■ Trecho do texto:
O Espírito
que anima o corpo de uma criança é tão desenvolvido quanto o de um adulto?
— Pode mesmo
ser mais, se ele mais progrediu, pois são apenas os
órgãos
imperfeitos que o impedem de se manifestar. Age de acordo com o instrumento de
que se serve.
Numa criança
de tenra idade, o Espírito, fora do obstáculo que a imperfeição dos órgãos opõe
à sua livre manifestação, pensa como uma criança ou como um adulto?
— Enquanto
criança, é natural que os órfãos da inteligência, não estando desenvolvidos,
não possam dar-lhe toda a intuição de um adulto: sua inteligência, com efeito,
é bastante limitada, até que a idade lhe amadureça a razão. A perturbação que
acompanha a encarnação não cessa de súbito com o nascimento e só se dissipa com
o desenvolvimento dos órgãos.
Comentário
de Kardec: Uma observação vem ao apoio desta resposta: é que os sonhos de uma
criança não têm o caráter dos sonhos de um adulto; seu objeto é quase sempre
pueril, o que é um indício da natureza das preocupações do Espírito.
Com a morte
da criança o Espírito retoma imediatamente o seu vigor primitivo?
—Assim deve
ser, pois que está desembaraçado do seu envoltório carnal: entretanto, ele não
retoma a sua lucidez, primitiva enquanto a separação não estiver completa, ou
seja, enquanto não desaparecer toda ligação entre o Espírito e o corpo.
O Espírito
encarnado sofre, durante a infância, com o constrangimento imposto pela
imperfeição dos seus órgãos?
— Não; esse
estado é uma necessidade natural e corresponde aos desígnios da Providência. É
um tempo de repouso para o Espírito.
Qual é, para
o Espírito, a utilidade de passar pela infância?
—
Encarnando-se com o fim de se aperfeiçoar, o Espírito é mais acessível durante
esse tempo às impressões que recebe e que podem ajudar o seu adiantamento, para
o qual devem contribuir os que estão encarregados da sua educação.
Por que os
primeiros gritos da criança são de choro?
— Para
excitar o interesse da mãe e provocar os cuidados necessários. Não compreendes
que, se ela só tivesse gritos de alegria, quando ainda não sabe falar, pouco se
inquietariam com as suas necessidades? Admirai, pois, em tudo, a sabedoria da
Providência.

■ Trechos de dados:
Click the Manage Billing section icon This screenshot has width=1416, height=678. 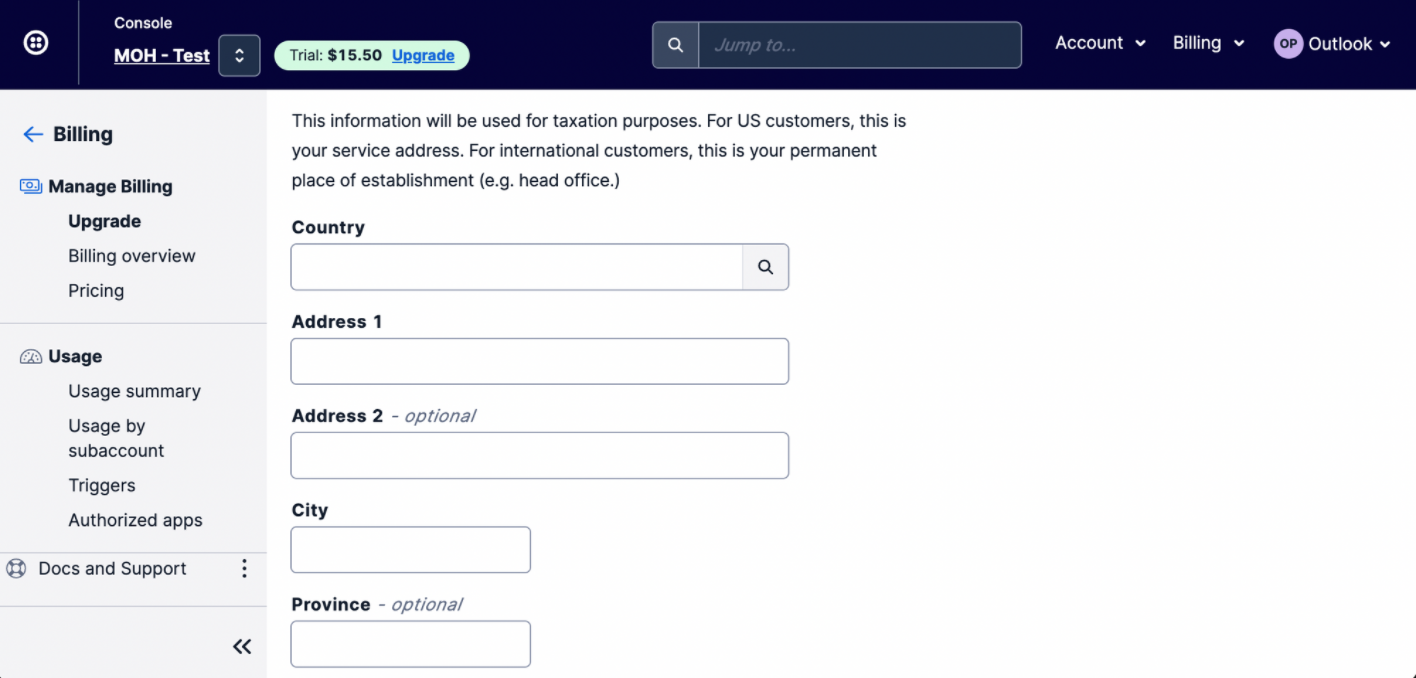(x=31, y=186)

---

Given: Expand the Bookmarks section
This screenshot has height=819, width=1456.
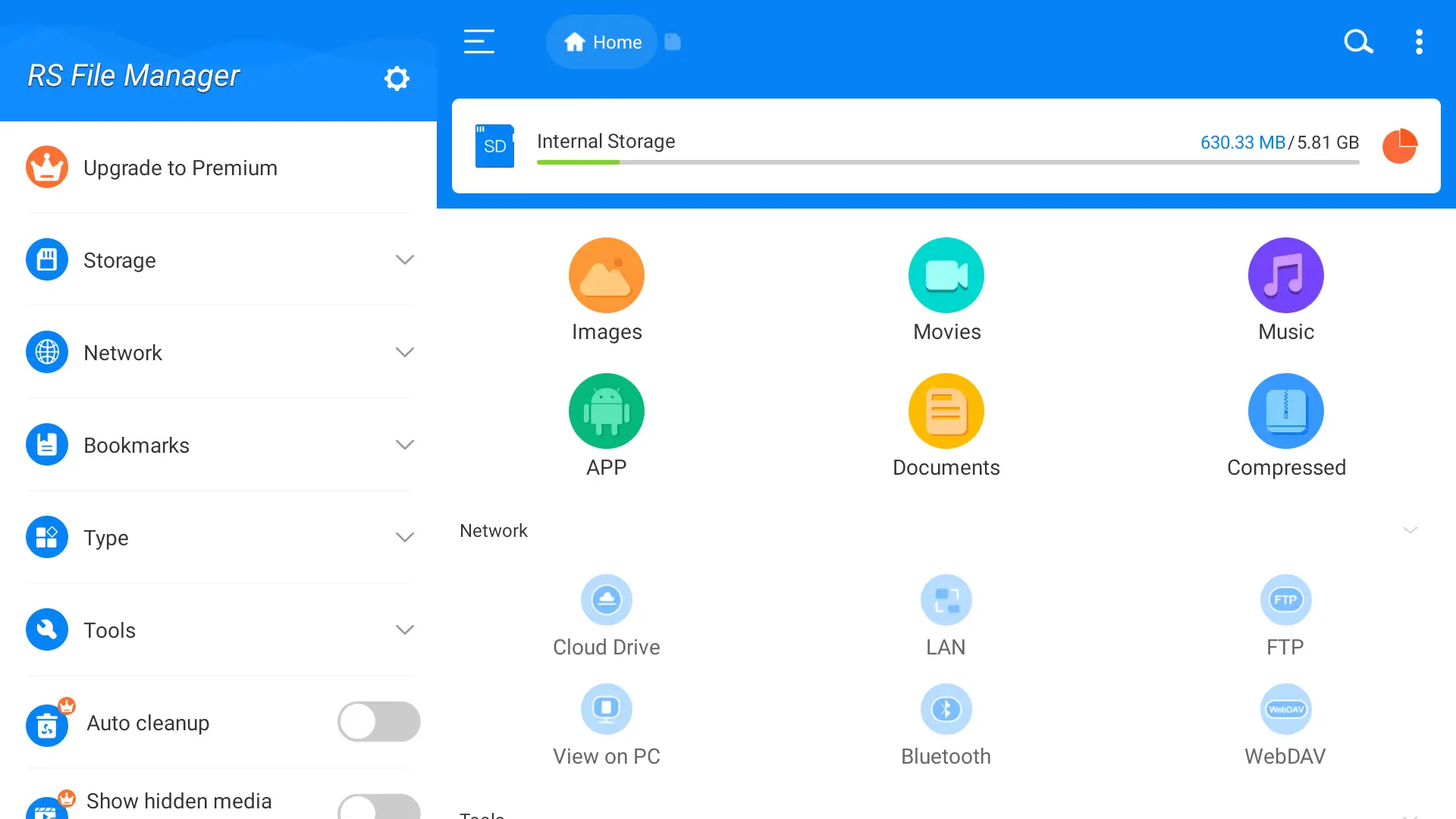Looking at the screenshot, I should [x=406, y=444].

■ Exercícios:
1. Reescreva o texto sobre o Espírito na infância, indo de "Com a morte" até "passar pela infância?", e troque "repouso" por "descanso".
2. Resuma em duas frases o texto sobre o Espírito na infância.
3. Continue o texto sobre o Espírito na infância a partir do ponto em que ele termina.
Os dados vêm de uma fonte diferente.

■ As respostas:
1.
Com a morte
da criança o Espírito retoma imediatamente o seu vigor primitivo?
—Assim deve
ser, pois que está desembaraçado do seu envoltório carnal: entretanto, ele não
retoma a sua lucidez, primitiva enquanto a separação não estiver completa, ou
seja, enquanto não desaparecer toda ligação entre o Espírito e o corpo.
O Espírito
encarnado sofre, durante a infância, com o constrangimento imposto pela
imperfeição dos seus órgãos?
— Não; esse
estado é uma necessidade natural e corresponde aos desígnios da Providência. É
um tempo de descanso para o Espírito.
Qual é, para
o Espírito, a utilidade de passar pela infância?

2. O Espírito de uma criança pode ser tão ou mais desenvolvido que o de um adulto, mas a imperfeição dos órgãos limita sua manifestação e sua inteligência até que a idade amadureça a razão. A infância é um tempo de repouso em que o Espírito fica mais aberto às impressões que podem ajudar seu adiantamento, e os primeiros gritos de choro servem para despertar o interesse da mãe e provocar os cuidados necessários.

3.
Qual o
motivo da mudança que se opera no seu caráter a uma certa idade, e
particularmente ao sair da adolescência? É o Espírito que se modifica?
— É o
Espírito que retoma a sua natureza e se mostra tal qual era. Não conheceis o
mistério que as crianças ocultam em sua inocência; não sabeis o que elas são,
nem o que foram, nem o que serão; e no entanto as amais e acariciais como se
fossem uma parte de vós mesmos, de tal maneira que o amor de uma mãe por seus
filhos é reputado como o maior amor que um ser possa ter por outros seres. De
onde vêm essa doce afeição, essa terna complacência que até mesmo os estranhos
experimentam por uma criança? Vós sabeis? Não; e é isso que vou explicar.
As crianças
são os seres que Deus envia a novas existências e, para que não possam acusá-lo
de demasiada severidade, dá-lhes todas as aparências de inocência. Mesmo numa
criança de natureza má, suas faltas são cobertas pela não-consciência dos atos.
Esta inocência não é uma superioridade real, em relação ao que elas eram antes;
não, é apenas a imagem do que elas deveriam ser, e se não o são, é sobre elas
somente que recai a culpa.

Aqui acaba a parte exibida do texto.